Land where the gun lobbyists rule. Land where merciless gunmen spray elementary schools. Open fire in hospital rooms, grocery stores, churches, and in the streets, where innocent children play and die in blood-red summer pools.
Home headlines scream bloody murder. Brazen assassins are caught on video, firing long guns, even on Chicago’s Gold Coast. Carjackings and shootings on the expressways got me seeing ghosts. Over 200 mass shootings so far in 2022 alone, according to the Washington Post.
I awaken to news of another mass shooting: Chicago; Buffalo, New York; Uvalde, Texas; California; Tulsa; Chicago… It is a reality I well know.
Bodies lie in city streets like carnage from a war I used to imagine occurring in some faraway place. America has never been perfect but seems to have fallen so far from grace.
Home sweet home…
But I see the violence and sometimes I’m just glad I’m gone.
I face no racial hostilities from rogue white police or angry white males. No young Black gunmen here have me in their aim.   Â
A son of America, I hear her sweetly calling my name. But as I prepare to return, I cannot deny that as an American I feel a certain degree of shame. Particularly as I stand here in this West African land—a still developing nation--but where fondness for the gun and tolerance for murder so clearly are not the same.
America—the violent.
America—wed to the gun.
America—proud defender of the Second Amendment
At the expense of her daughters and sons.Â
America where school children are massacred, slain. America where bullets inside classrooms rain. Where mothers wail in pain. Where mass shootings occur again and again and again. America where allegiance to the assault rifle reigns.
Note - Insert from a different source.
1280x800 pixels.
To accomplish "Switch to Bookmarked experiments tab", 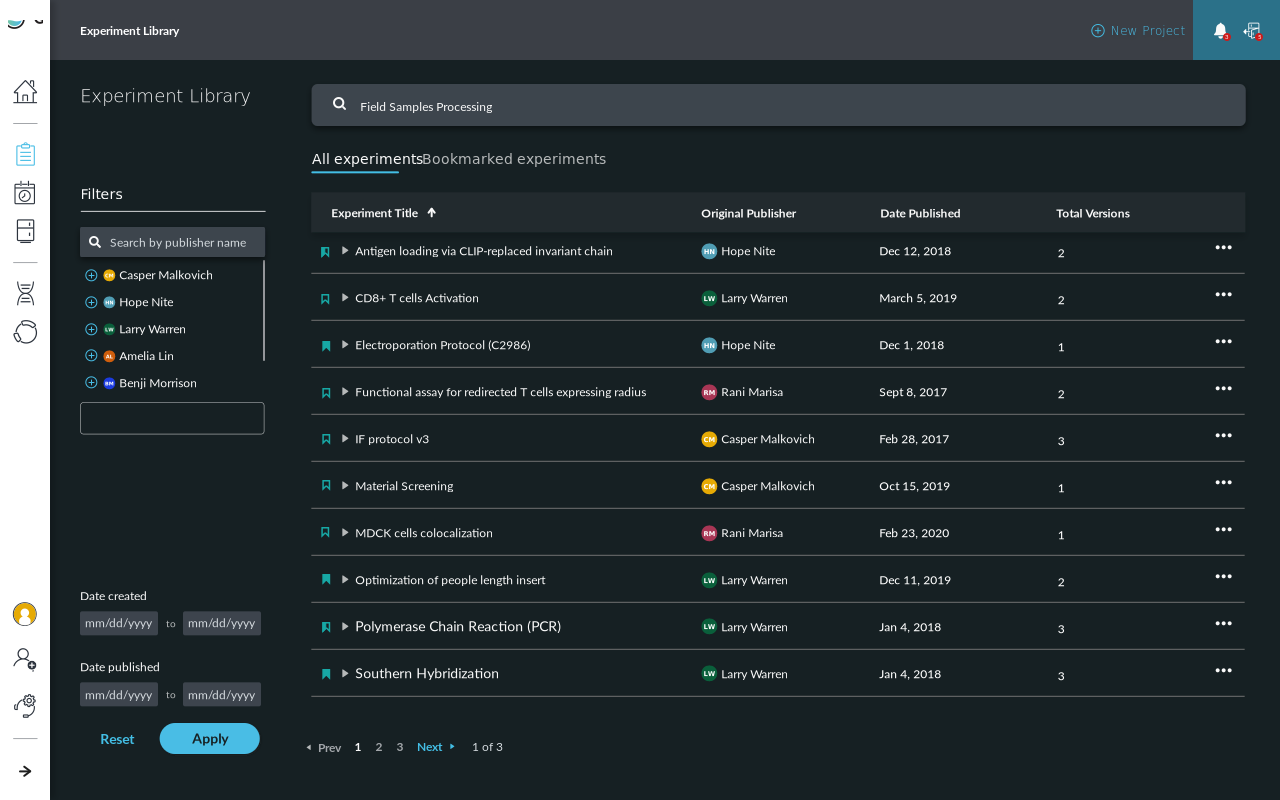I will point(514,159).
America where we pause momentarily as mourners bury their loved one’s bodies. Pause to wipe our eyes, to pity and pine for having suffered one more tragedy. But too soon forgetting in time.
Too soon allowing our fire of indignation to fizzle into the essence of numbing do-nothingness and ubiquitous complacency. Losing, each time that we do not answer the call to do something, another piece of our soul and our humanity.
So murder becomes us.
Violence consumes us.
Lulls us to sleep like a lullaby as we close our eyes to reality and dream that when we awaken it will all have been just a dream.
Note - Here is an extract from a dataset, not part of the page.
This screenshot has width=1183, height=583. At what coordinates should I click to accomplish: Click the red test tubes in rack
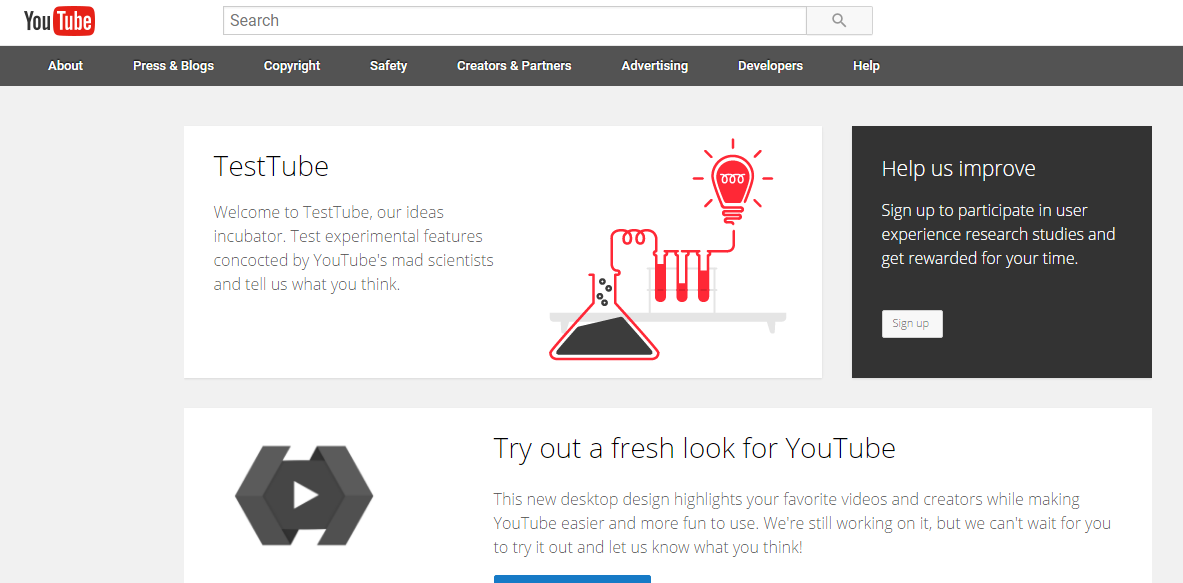[681, 275]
That maybe America has not grown so cold, so mean.
But I am wide awake. And the winds blowing across this ocean tell me that love in America has waxed cold, so cold. And that deadly gun violence has grown obscene.
I cannot escape this truth that gnaws at my psyche. That reverberates to the depths of my soul as I am reminded upon thoughts of my return of particular threats that exist in America for the Black body. Even as I sit here, thousands of miles away. Unsettled by old fears, anxieties and pain that in America—that in Chicago—await.
This is my dilemma:
I stand between two countries on two separate continents—one my homeland, the other my motherland. Having come face to face with the imperfections of Africa. But also with the violence and racism that will seize my reality upon my return to America.
Except in Ghana, my skin is not a sin. And my existence not a deadly daily game. I face no racial hostilities from rogue white police or angry white males. No young Black gunmen here have me in their aim.   Â
And inasmuch as I am eager to return, the more I see violence back home rage, the more I am contented to stay here in this place. And just wait.